» Directions:
Your answer should consist of the lines below that hold the word "agent".

===== Extracted information =====

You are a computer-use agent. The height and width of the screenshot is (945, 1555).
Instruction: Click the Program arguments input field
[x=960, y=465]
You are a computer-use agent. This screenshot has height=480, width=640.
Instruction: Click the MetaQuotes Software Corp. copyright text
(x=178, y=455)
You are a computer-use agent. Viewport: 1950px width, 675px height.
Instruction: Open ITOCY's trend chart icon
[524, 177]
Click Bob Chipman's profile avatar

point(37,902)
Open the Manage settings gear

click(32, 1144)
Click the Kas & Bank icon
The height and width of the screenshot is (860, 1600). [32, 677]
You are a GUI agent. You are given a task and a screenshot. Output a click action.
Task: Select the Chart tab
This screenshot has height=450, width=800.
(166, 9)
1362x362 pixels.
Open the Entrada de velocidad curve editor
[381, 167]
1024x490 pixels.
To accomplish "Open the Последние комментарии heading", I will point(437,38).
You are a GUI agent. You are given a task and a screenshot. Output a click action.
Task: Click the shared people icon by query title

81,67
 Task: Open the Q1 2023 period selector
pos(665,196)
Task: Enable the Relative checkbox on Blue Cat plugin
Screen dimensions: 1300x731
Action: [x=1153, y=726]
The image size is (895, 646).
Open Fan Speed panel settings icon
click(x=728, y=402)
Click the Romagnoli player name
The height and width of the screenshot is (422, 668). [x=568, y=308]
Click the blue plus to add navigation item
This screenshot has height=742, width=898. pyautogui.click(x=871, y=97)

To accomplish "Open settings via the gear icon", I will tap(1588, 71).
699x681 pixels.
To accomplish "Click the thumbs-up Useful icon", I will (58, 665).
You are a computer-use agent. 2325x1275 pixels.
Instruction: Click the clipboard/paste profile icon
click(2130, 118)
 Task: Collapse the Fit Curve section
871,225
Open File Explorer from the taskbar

=====

» Written solution:
You are a computer-use agent. The height and width of the screenshot is (945, 1555).
You are a computer-use agent. This screenshot has height=480, width=640.
You are a computer-use agent. Viewport: 1950px width, 675px height.
You are a GUI agent. You are given a task and a screenshot. Output a click action.
You are a GUI agent. You are given a task and a screenshot. Output a click action.
You are a computer-use agent. 2325x1275 pixels.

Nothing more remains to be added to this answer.